Our network meta-analysis provides an overview of the relative efficacy of all available CNS prophylaxis strategies in DLBCL. In rituximab era, none of intravenous, intrathecal administration or novel target agents could significantly decrease CNS relapse rate in high CNS risk patients. Further studies with prospective, randomized clinical trials as well as with more focus on novel target agents that could spread blood-brain barriers are suggested.
继发性中枢神经系统(CNS)复发是弥漫性大 B 细胞淋巴瘤(DLBCL)中一种罕见但具有破坏性的并发症。尽管临床上已经尝试了几种预防措施来降低 CNS 复发率,但最佳治疗方法仍不确定。
我们采用常规荟萃分析和网络荟萃分析来研究最佳预防策略。主要结局是 CNS 复发率。

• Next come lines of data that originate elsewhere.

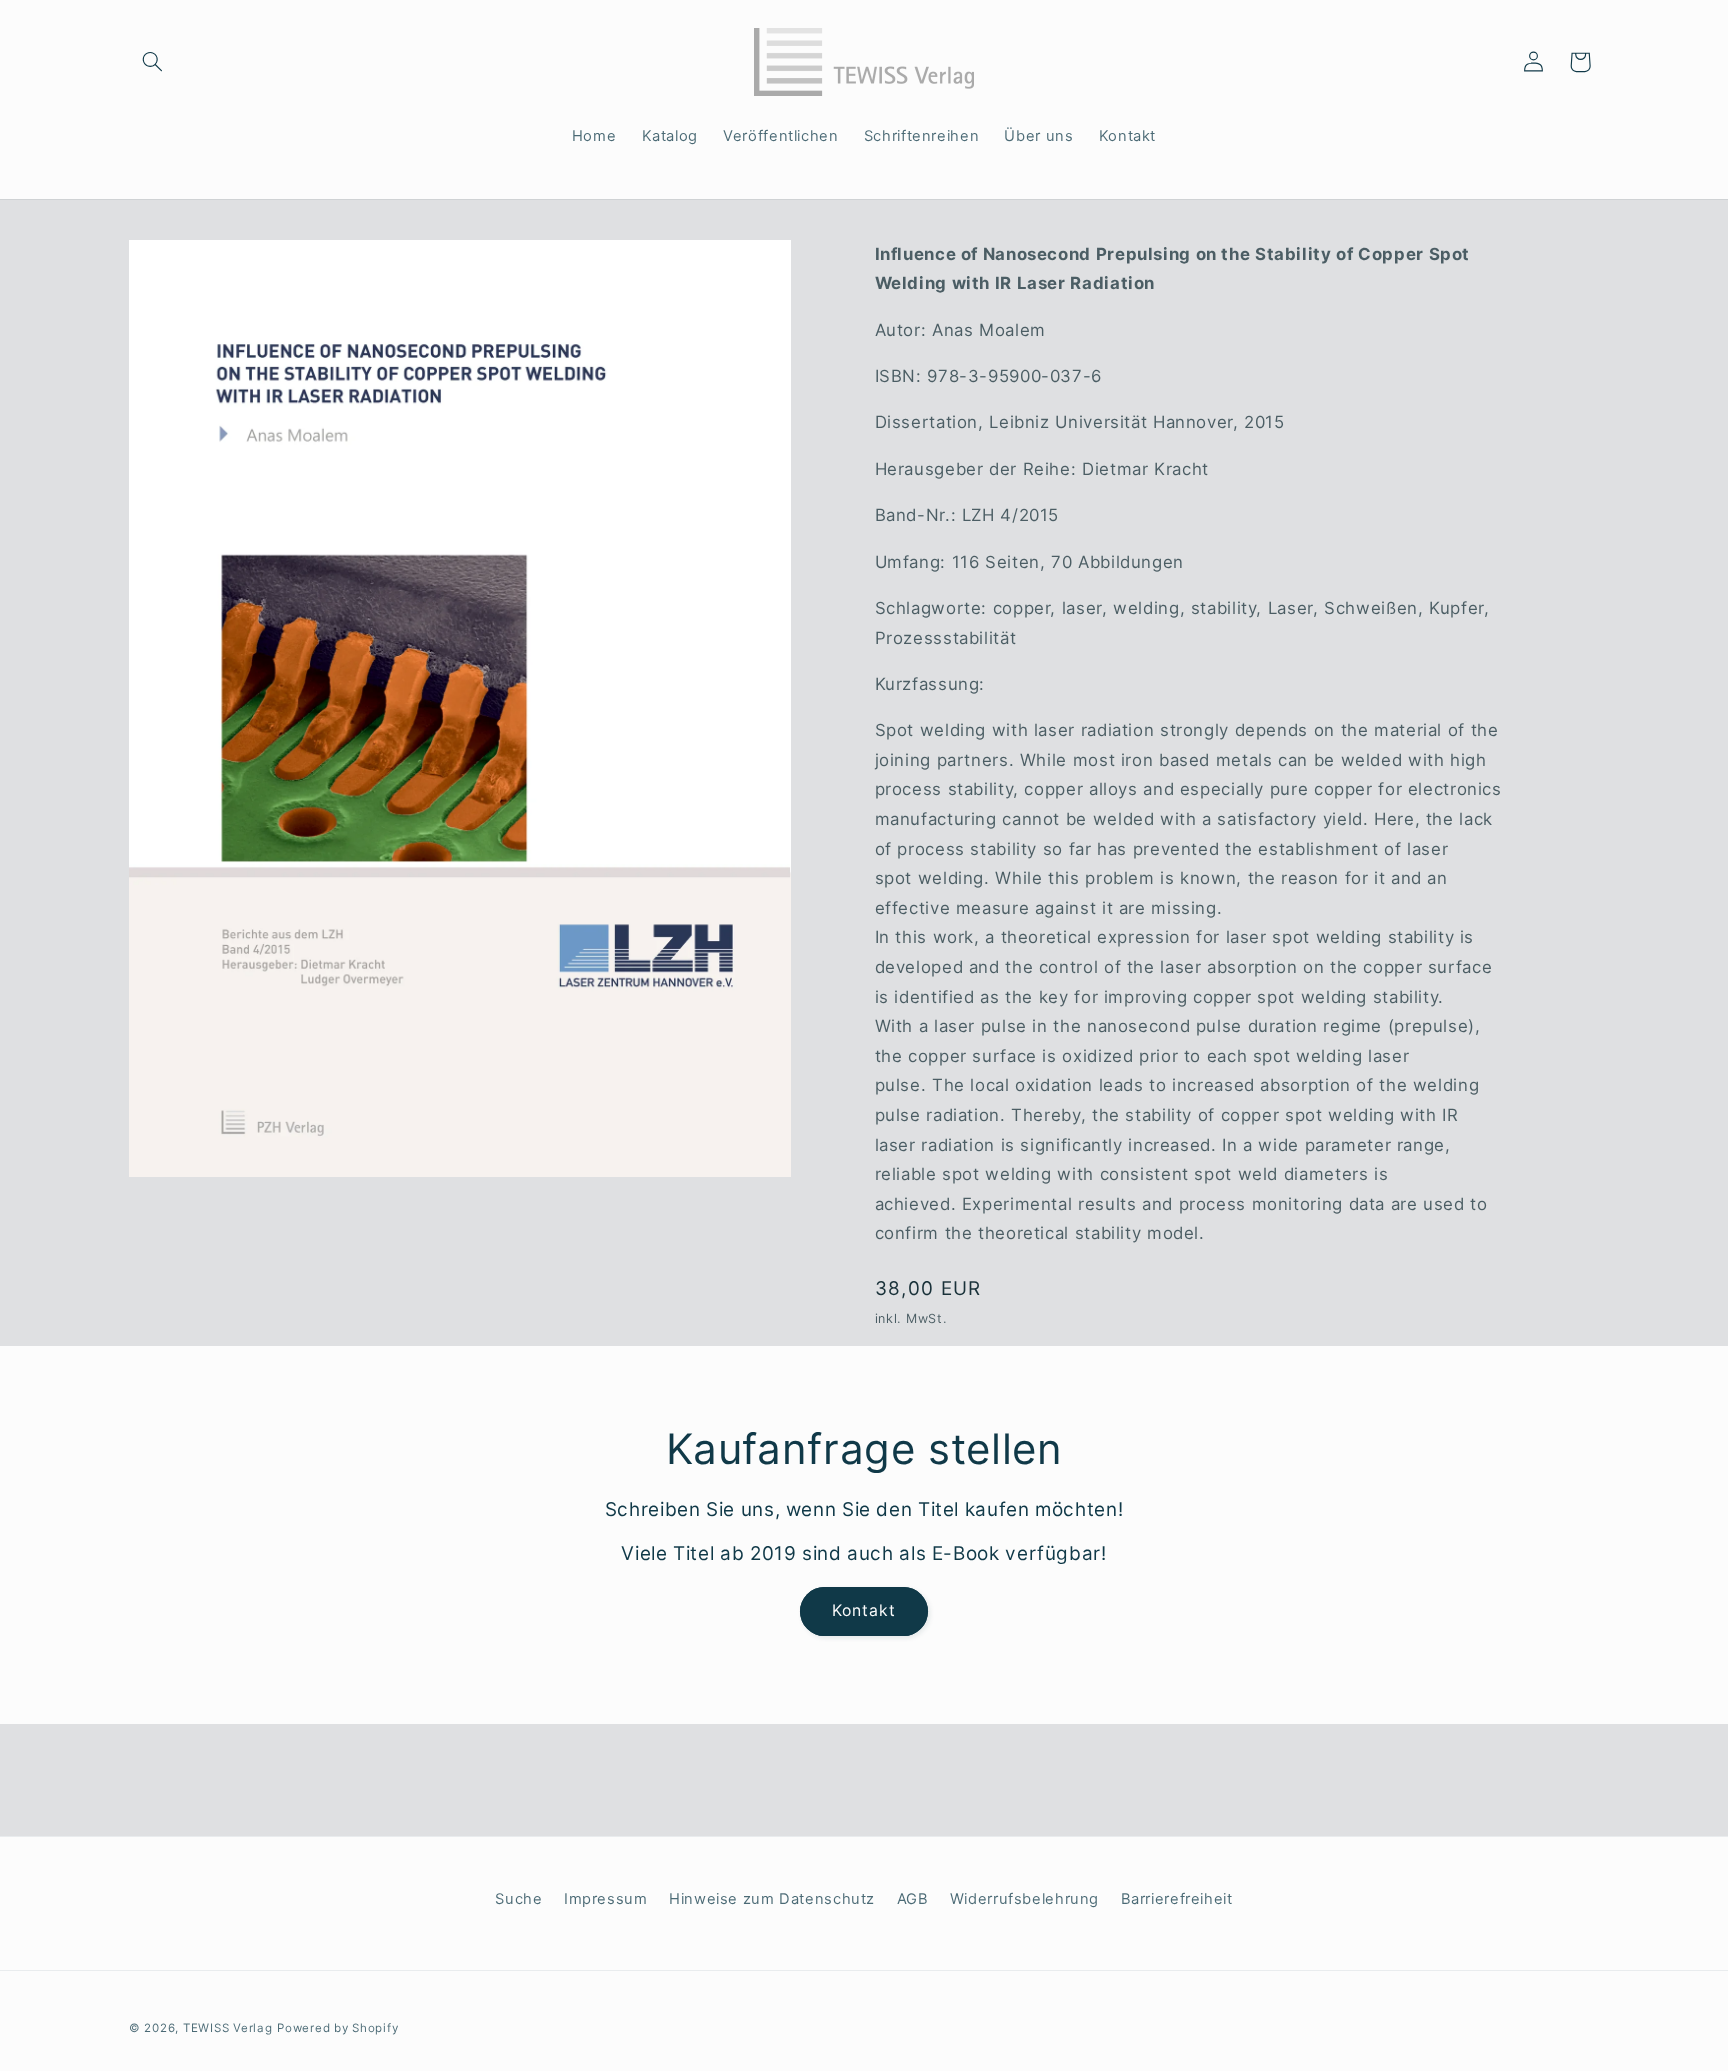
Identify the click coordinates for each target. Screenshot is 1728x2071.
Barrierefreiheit (1177, 1899)
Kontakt (864, 1610)
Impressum (606, 1899)
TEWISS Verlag (228, 2028)
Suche (518, 1899)
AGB (913, 1899)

共纳入 36 项研究,包括 5 项 RCT、1 项临床试验和 30 项观察性研究。利妥昔单抗总体上可降低 CNS 复发率,且具有统计学意义(RR 0.79[0.68-0.93],p=0.004)。在利妥昔单抗时代,静脉、鞘内给药或新型靶向药物均不能显著降低高 CNS 风险患者的 CNS 复发率。含大剂量甲氨蝶呤(HD-MTX)联合大剂量阿糖胞苷(HD-Ara-C)的强化化疗方案(SUCRA 93.4%)在降低 CNS 复发率方面排名第一,其次是无预防措施(SUCRA 57.5%)、HD-MTX(SUCRA 53.1%)、IT(SUCRA 34.5%)和来那度胺维持治疗(SUCRA 11.5%)。此外,间插 HD-MTX 有降低 CNS 复发率的趋势,但无统计学意义(RR 0.86[0.44-1.68],p=0.67)。然而,i-HD-MTX 与 3-4 级毒性增加和住院时间延长相关。早期 HD-MTX 暴露也增加了治疗相关死亡。
本网络荟萃分析提供了 DLBCL 中所有可用 CNS 预防策略相对疗效的概述。在利妥昔单抗时代,静脉、鞘内给药或新型靶向药物均不能显著降低高 CNS 风险患者的 CNS 复发率。建议开展前瞻性、随机临床试验,并更多地关注可穿透血脑屏障的新型靶向药物。